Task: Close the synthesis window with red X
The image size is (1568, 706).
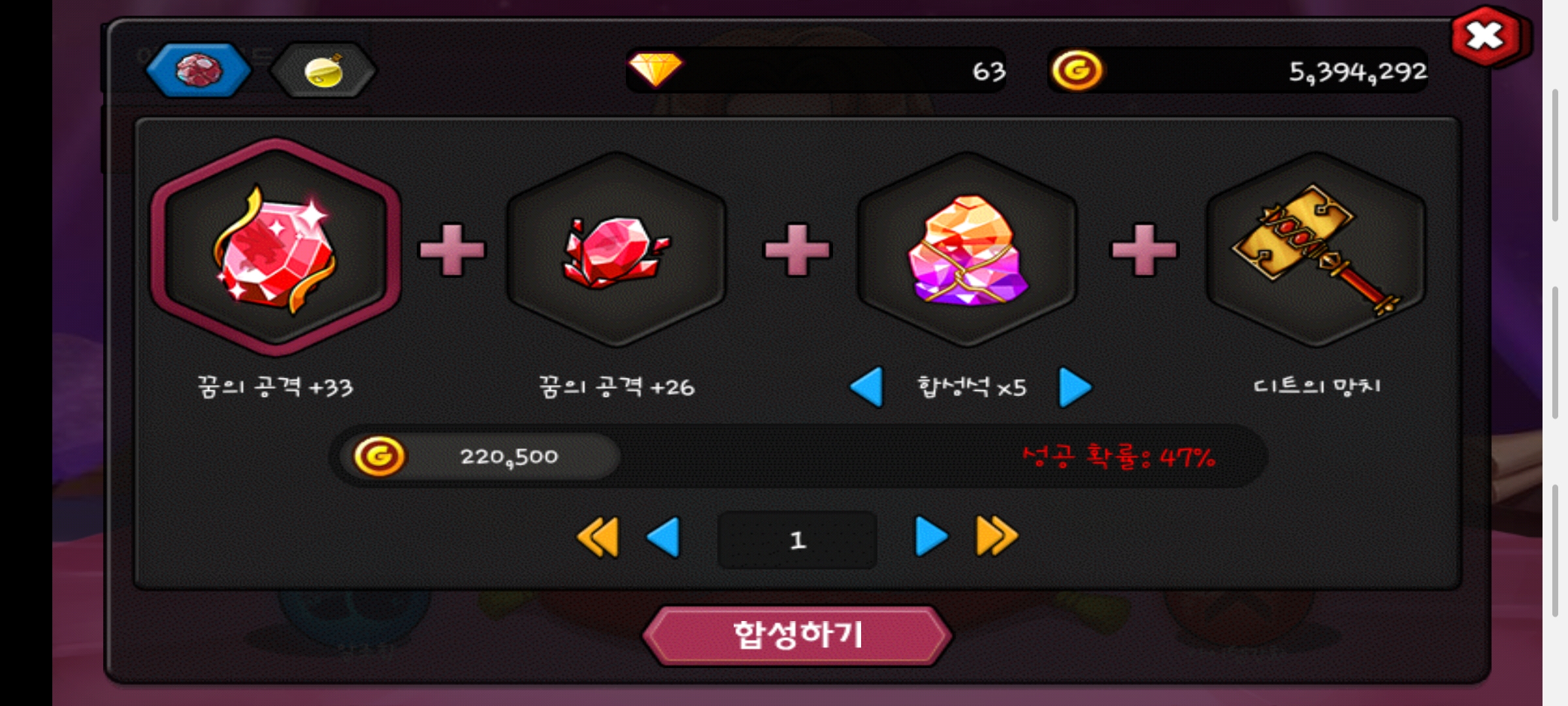Action: [x=1486, y=37]
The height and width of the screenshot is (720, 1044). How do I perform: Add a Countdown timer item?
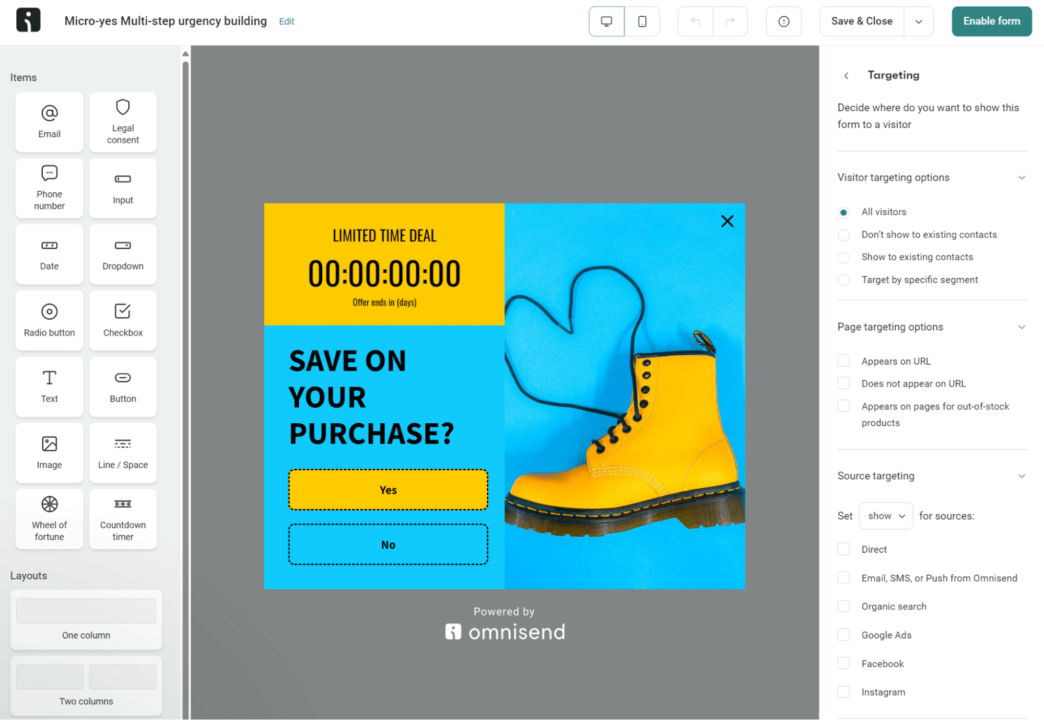[123, 518]
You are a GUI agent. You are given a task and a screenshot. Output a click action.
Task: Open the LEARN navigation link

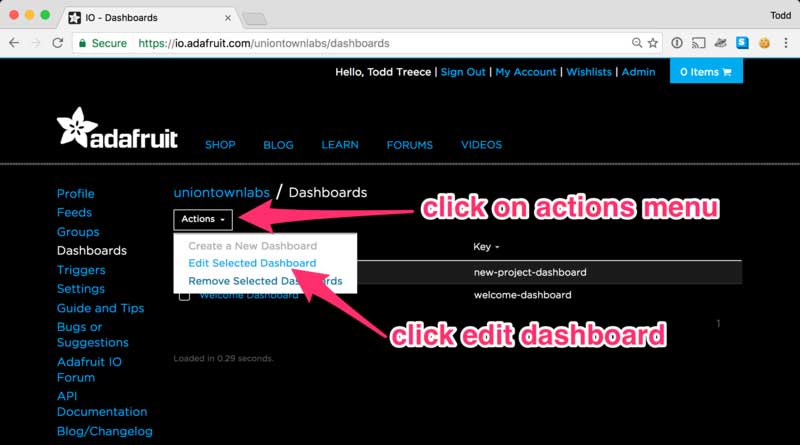pos(340,145)
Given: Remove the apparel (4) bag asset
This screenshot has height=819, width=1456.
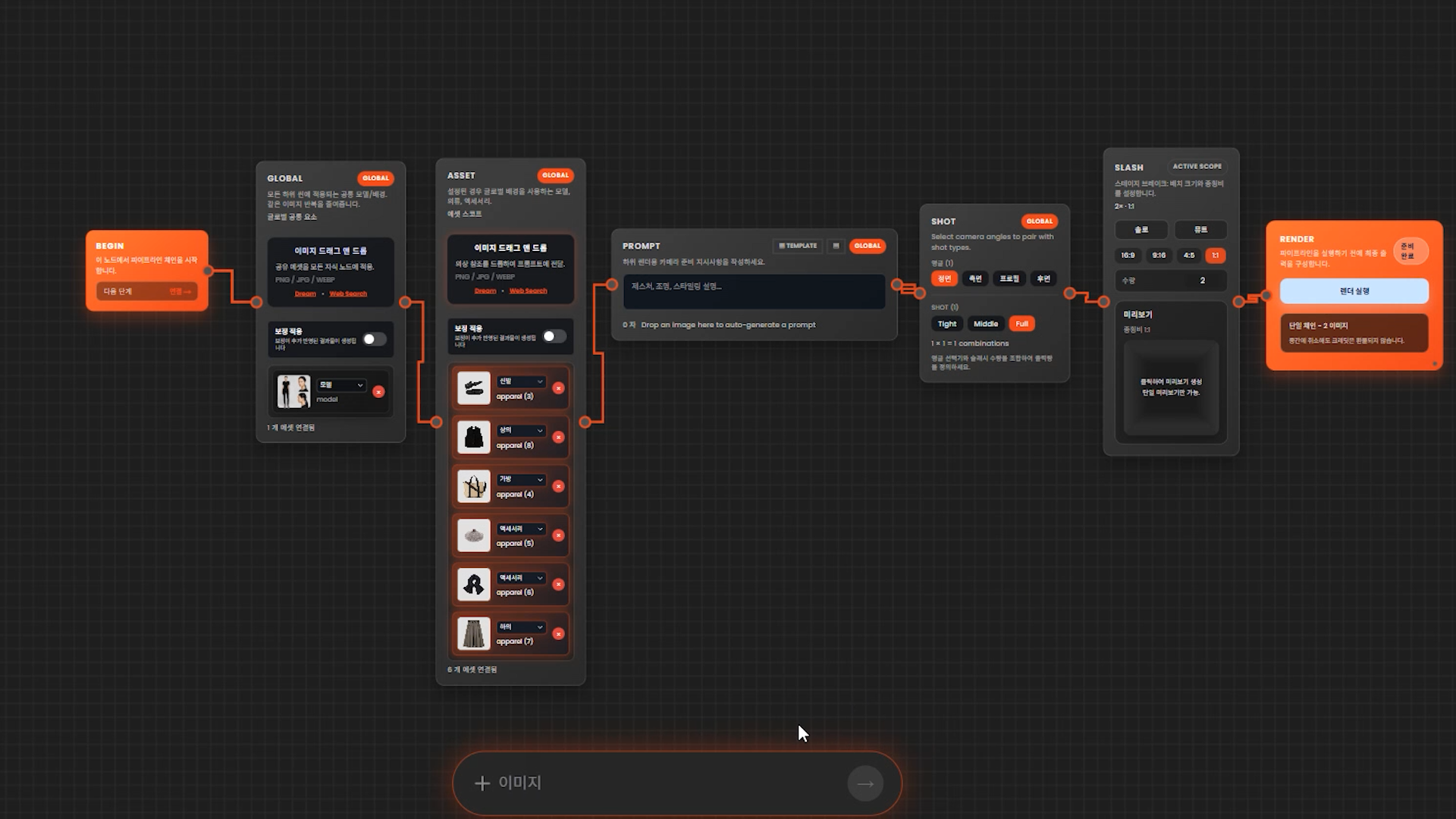Looking at the screenshot, I should coord(558,486).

------------------------------------------------

* [YOUR GOAL]
Look through the listing above for the line with "The image size is (1568, 706)." and the line with "Given: Remove the apparel (4) bag asset". Write out exactly those lines and everything between, leaving out pictures.

* [TASK RESPONSE]
The image size is (1568, 706).
Action: [x=1486, y=37]
The height and width of the screenshot is (720, 1044). How do I perform: Add a Countdown timer item?
[123, 518]
You are a GUI agent. You are given a task and a screenshot. Output a click action.
Task: Open the LEARN navigation link

pos(340,145)
Given: Remove the apparel (4) bag asset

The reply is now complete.